(DATA)

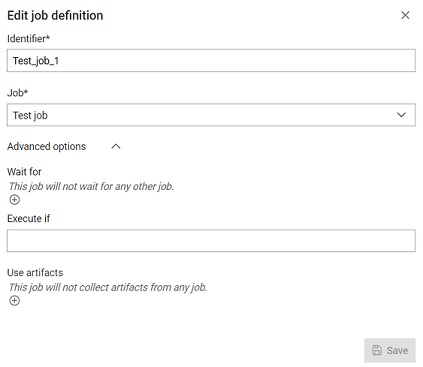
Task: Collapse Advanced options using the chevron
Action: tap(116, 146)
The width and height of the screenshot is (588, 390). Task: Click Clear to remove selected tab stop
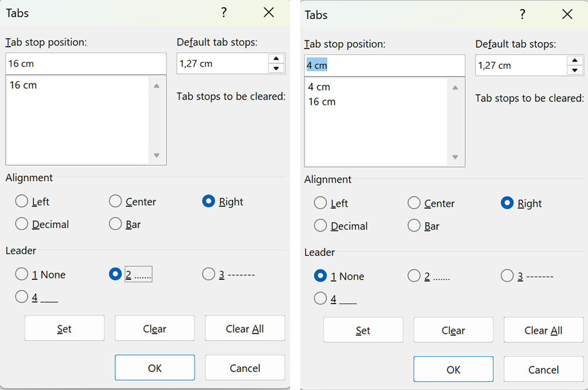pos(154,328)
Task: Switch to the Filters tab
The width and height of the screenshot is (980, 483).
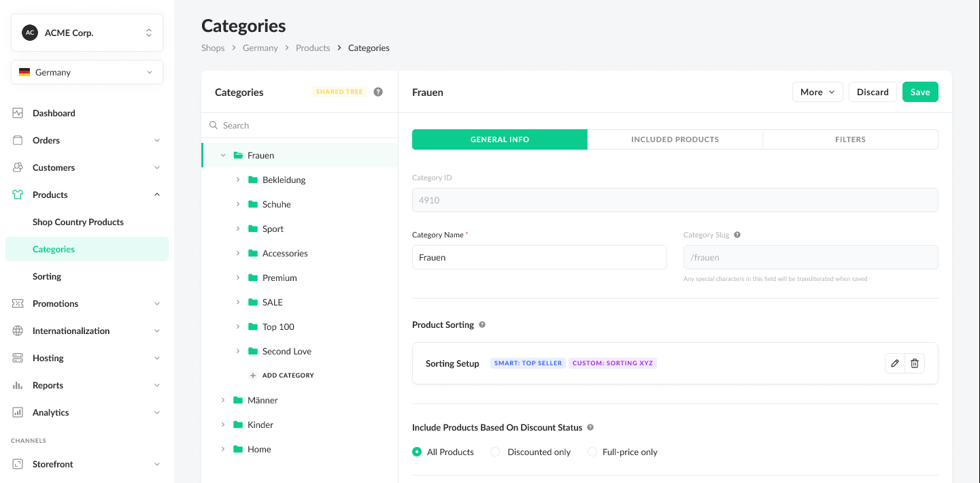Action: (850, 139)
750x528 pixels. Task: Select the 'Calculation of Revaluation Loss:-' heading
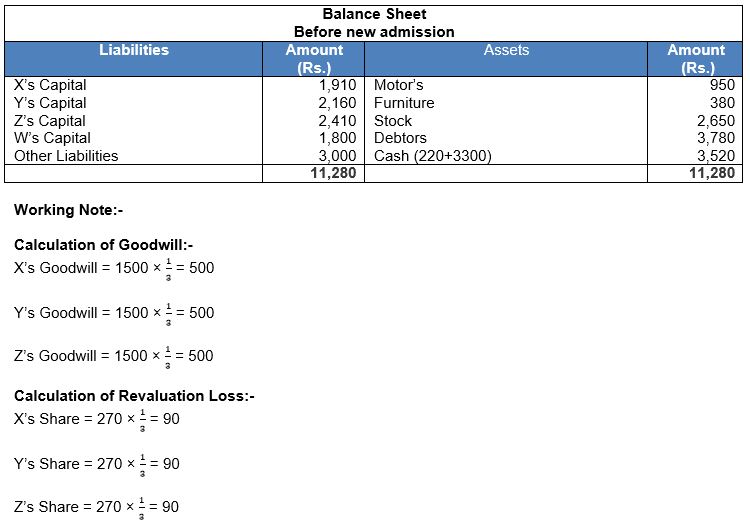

(End DATA)

**WORK REQUEST**
Once the line containing "The width and height of the screenshot is (980, 483)." has been found, write out exactly that line and each one after it through the end of the data, leaving out every picture.

**WRITTEN RESPONSE**
The width and height of the screenshot is (980, 483).
Action: (850, 139)
750x528 pixels. Task: Select the 'Calculation of Revaluation Loss:-' heading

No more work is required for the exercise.